Polygamie (Vielehe)

Daniel Hecker

Der Koran beschränkt die Zahl der Ehefrauen eines Mannes in Sure 4,3 auf die Ehen mit vier Frauen (gleichzeitig):

„… heiratet, was euch an Frauen gut ansteht (oder beliebt?), (ein jeder) ein, zwei, drei oder vier. Wenn ihr aber fürchtet, (so viele) nicht gerecht zu (be)handeln, dann (nur) eine oder was ihr (an Sklavinnen) besitzt.“

Zu den vier Ehefrauen können nach diesem Vers also in unbeschränkter Anzahl Nebenfrauen hinzukommen, die nicht den rechtlichen Status der Ehefrauen erhalten. Nach einer Scheidung von einer Frau kann erneut eine Frau hinzugeheiratet werden.

Einige wenige muslimische Theologen haben den einzigen Koranvers in Sure 4,3, der zur Zahl der Frauen eines muslimischen Mannes Stellung nimmt, so ausgelegt, dass sich der Koran hier eigentlich gegen die Polygamie ausspricht. Die geforderte Gleichbehandlung von mehreren Frauen sei nämlich niemals möglich, daher favorisiere der Koran eigentlich die Einehe. Der Koran benennt zudem selbst dieses Problem:

„Und ihr werdet die Frauen nicht wirklich gerecht behandeln können, ihr mögt euch noch so sehr bemühen“ (Sure 4,129).

Die Mehrzahl der muslimischen Theologen hat jedoch an der prinzipiellen Erlaubnis der Eheschließung mit vier Frauen festgehalten. In der Praxis sind nur ein kleiner Prozentsatz aller muslimischen Ehen polygame Ehen. Die Türkei verbot die Polygamie 1926, Tunesien 1956, in allen anderen islamischen Ländern ist sie jedoch erlaubt. Die Mehrehe kommt vor allem im ländlichen Bereich vor und hat dort auch wirtschaftliche Gründe, oder sie wird geschlossen, wenn die erste Frau unfruchtbar ist, der Ehemann sie aber nicht verstößt.

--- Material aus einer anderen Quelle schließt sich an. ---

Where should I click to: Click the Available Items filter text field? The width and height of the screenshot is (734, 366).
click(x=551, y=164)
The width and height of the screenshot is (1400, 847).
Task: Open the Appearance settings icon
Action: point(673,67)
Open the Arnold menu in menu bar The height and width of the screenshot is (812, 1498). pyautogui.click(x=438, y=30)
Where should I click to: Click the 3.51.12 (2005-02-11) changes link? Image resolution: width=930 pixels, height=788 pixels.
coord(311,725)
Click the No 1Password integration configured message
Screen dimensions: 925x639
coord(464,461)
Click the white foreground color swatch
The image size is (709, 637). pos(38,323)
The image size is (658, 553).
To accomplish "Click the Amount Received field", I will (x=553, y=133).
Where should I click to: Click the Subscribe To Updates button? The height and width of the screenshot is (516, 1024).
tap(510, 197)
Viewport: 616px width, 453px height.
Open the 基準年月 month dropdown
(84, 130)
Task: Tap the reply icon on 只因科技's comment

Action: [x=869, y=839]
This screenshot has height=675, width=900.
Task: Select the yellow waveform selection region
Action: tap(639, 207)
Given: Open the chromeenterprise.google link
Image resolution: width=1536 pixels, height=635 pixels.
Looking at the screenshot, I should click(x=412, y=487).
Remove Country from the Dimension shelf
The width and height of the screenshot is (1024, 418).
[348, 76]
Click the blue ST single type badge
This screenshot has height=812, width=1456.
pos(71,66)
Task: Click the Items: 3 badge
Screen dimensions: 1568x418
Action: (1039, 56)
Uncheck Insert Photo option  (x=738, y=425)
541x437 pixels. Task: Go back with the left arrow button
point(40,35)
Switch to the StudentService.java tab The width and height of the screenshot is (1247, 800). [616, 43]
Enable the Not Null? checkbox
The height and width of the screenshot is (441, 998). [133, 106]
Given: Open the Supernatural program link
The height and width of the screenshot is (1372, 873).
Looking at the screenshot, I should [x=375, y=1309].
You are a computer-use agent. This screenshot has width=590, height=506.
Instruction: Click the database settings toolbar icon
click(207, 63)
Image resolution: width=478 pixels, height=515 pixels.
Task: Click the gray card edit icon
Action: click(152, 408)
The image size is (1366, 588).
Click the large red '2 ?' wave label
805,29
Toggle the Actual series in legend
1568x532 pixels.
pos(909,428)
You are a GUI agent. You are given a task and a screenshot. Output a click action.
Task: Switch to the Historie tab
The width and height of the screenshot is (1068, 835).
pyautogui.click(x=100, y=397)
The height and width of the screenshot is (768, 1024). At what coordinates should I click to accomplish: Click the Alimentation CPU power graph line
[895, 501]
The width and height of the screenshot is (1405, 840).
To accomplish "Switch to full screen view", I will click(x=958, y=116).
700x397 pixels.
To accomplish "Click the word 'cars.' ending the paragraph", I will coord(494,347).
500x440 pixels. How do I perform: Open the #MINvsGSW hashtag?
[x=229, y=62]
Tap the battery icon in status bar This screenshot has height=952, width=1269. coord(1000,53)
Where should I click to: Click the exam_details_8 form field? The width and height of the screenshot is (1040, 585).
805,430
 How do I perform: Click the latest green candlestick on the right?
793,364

Die meisten Länder haben heute Erschwernisse für den Abschluß einer Zweit- oder Drittehe vorgeschaltet, wie z.B. die Überprüfung der wirtschaftlichen Verhältnisse des Ehemannes.

Für die apologetische Verteidigung der Polygamie haben muslimische Theologen immer wieder angeführt, dass sie eine sinnvolle gesellschaftliche Regelung sei, denn:

  1. Muhammad habe die Polygamie praktiziert und damit gelte dieses Verhalten als Gewohnheit Muhammads (arab. sunna) als vorbildhaft für alle Muslime.
  2. Das vorrangige Motiv Muhammads bei seinen Eheschließungen sei die Versorgung der Witwen gewesen, deren Ehemänner in den Kämpfen der ersten muslimischen Gemeinde gefallen seien.
  3. Im Falle von Kriegen und Katastrophen ermögliche nur die Polygamie vielen Frauen eine legale Ehe und damit einen positiven gesellschaftlichen Status.
  4. Der Mann besäße einen stärkeren sexuellen Trieb, der nicht von einer Frau alleine befriedigt werden könne, die zudem durch regelmäßige Zeiten der ‚Unreinheit’ nur zeitweise zum ehelichen Verkehr in der Lage sei.
  5. Zudem sei es „Heuchelei“ einer offiziell zwar monogam lebenden westlichen Gesellschaft, wenn sie die Polygamie zwar anpranger, aber gleichzeit Ehebruch und außereheliche Verhältnisse als alltägliche Erscheinungen dulde.